I tried that. It deletes things like colons.[quote=“peternlewis, post:8, topic:4056”]
Xcode also has lots of editing commands, many of which are not bound to keys, one of them might do what you want,
[/quote]
Yeah, I searched, but I don’t think so.
This looks like the best solution. I was going to try that next. Thanks!
Hey Dan,
No. Did you try it?
It will find from the current cursor position to the next space character.
Hit it again, and it will expand to the next space character.
How is that backwards?
-Chris
Hey Dan,
Did I read it? Yes I did. But you’re right I did misread it.
Must be getting a bit dyslexic in my old age…
So Peter’s right, the only real way is to select some text, copy, and find/replace the clipboard.
You could plot the location of the next non-whitespace character and then use AppleScript to make a selection and then delete that, but it seems like overkill.
Or you could do your editing in BBEdit.
-Chris
Hey Dan,
It turns out that Xcode supports regular expressions.
Pull down the magnifying glass menu in the search field and change the find options.
Then you can do something like this:
Generic-Test 01.kmmacros (1.6 KB)
Xcode is a little weird though. If you start with the cursor in the whitespace (at the beginning or otherwise) it skips the first space. (Surely this is a bug.)
You can easily fix that with AppleScript techniques similar to what I used in my backwards macro.
It's awkward and stupid, but you know (it's Apple).
-Chris
Chris - You’re a rock star!

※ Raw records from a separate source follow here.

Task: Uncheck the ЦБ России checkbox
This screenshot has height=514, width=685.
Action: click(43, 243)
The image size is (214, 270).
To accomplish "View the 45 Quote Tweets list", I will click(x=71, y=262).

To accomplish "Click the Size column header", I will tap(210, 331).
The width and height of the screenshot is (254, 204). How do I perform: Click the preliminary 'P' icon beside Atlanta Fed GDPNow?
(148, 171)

Thanks for working on this. Here’s some things I didn’t know, and why I never would have come up with this myself:
“Find Pasteboard”. Never heard of this, until this thread. It’s obvious what it does from the context of our discussion, but nothing like this exists in Windows. Very cool.
I figured Xcode supported regex, but I just assumed I’d have to do some UI manipulation to get it to work (check a checkbox in a dialog, something like that, and that’s just too fugly for this type of thing). I would never have imagined, not ever, that it would work the way you showed it.

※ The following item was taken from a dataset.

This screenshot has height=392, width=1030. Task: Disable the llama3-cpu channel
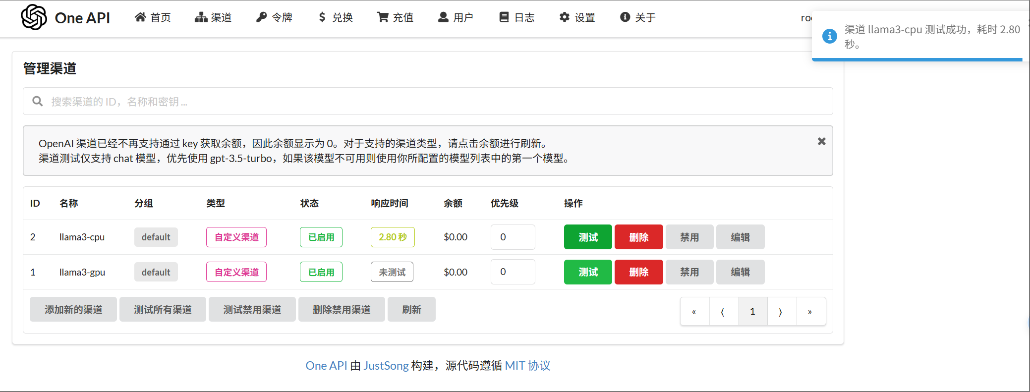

Truly awesome. Thanks so much!
Hmm, I do actually have to set a find option, but I can live with it being set all the time.
Hey Dan,
Not all apps support the Find Pasteboard, but all Apple apps do and some other (some like Script Debugger let you toggle Find-Pastboard-Sharing on/off).

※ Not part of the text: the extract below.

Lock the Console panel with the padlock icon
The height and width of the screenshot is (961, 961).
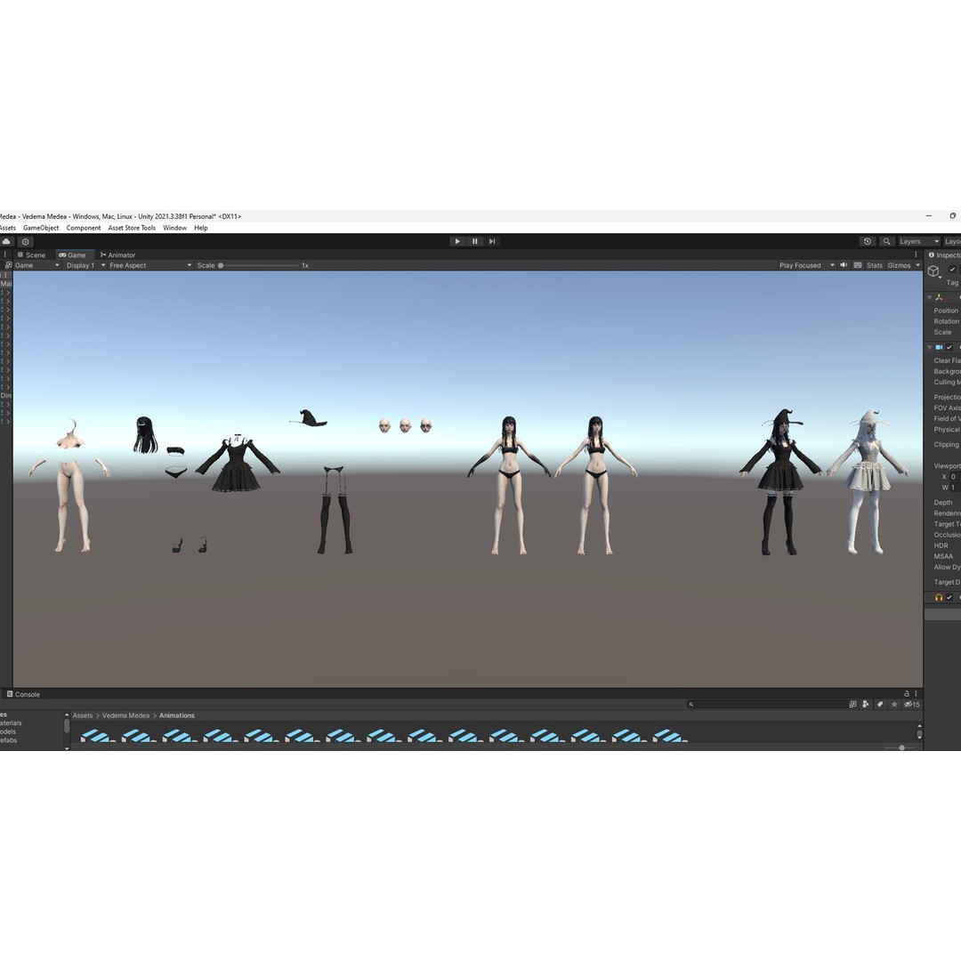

Find-Pastboard-Sharing can be quite vexing, because you might have a complex regular expression in Xcode – switch to Safari – search for something in a page – switch back to Xcode – and find your regEx missing…
<Curses elided>
Fortunately there’s a recent items menu in the Find Field.
I think it’s great that the Find Pasteboard can be set, but I think that sharing it between apps was one of Apple’s dumber ideas.
-Chris
Interesting.
By the way, in the end, I couldn’t get it to work this way. It sort of worked the first time, then it wouldn’t work correctly at all after that.
I’ll do the cut/replace. Assuming I can figure out how to limit the replace to the first match.
This works well enough for me:
Hey Dan,
That works.
However I'm just slightly stubborn.
This works reliably for me.
Generic-Test 01.kmmacros (3.5 KB)
You do have somewhat better control over what you find/replace with your method though.
-Chris
No matter what I do, I cannot get the AppleScript to refer to the actual front document.
I have several windows open with several tabs in each across several monitors, and document 1 and front document and any combination of file or text document etc etc do not actually give me the currently selected front document.
So if you have a single project window, this may work, but it seems to me if you have multiple windows on multiple monitors, then you may get completely rubbish results.
Hmm…
FWIW.
I only have 1 monitor, and don’t seem to have any problems with several windows open.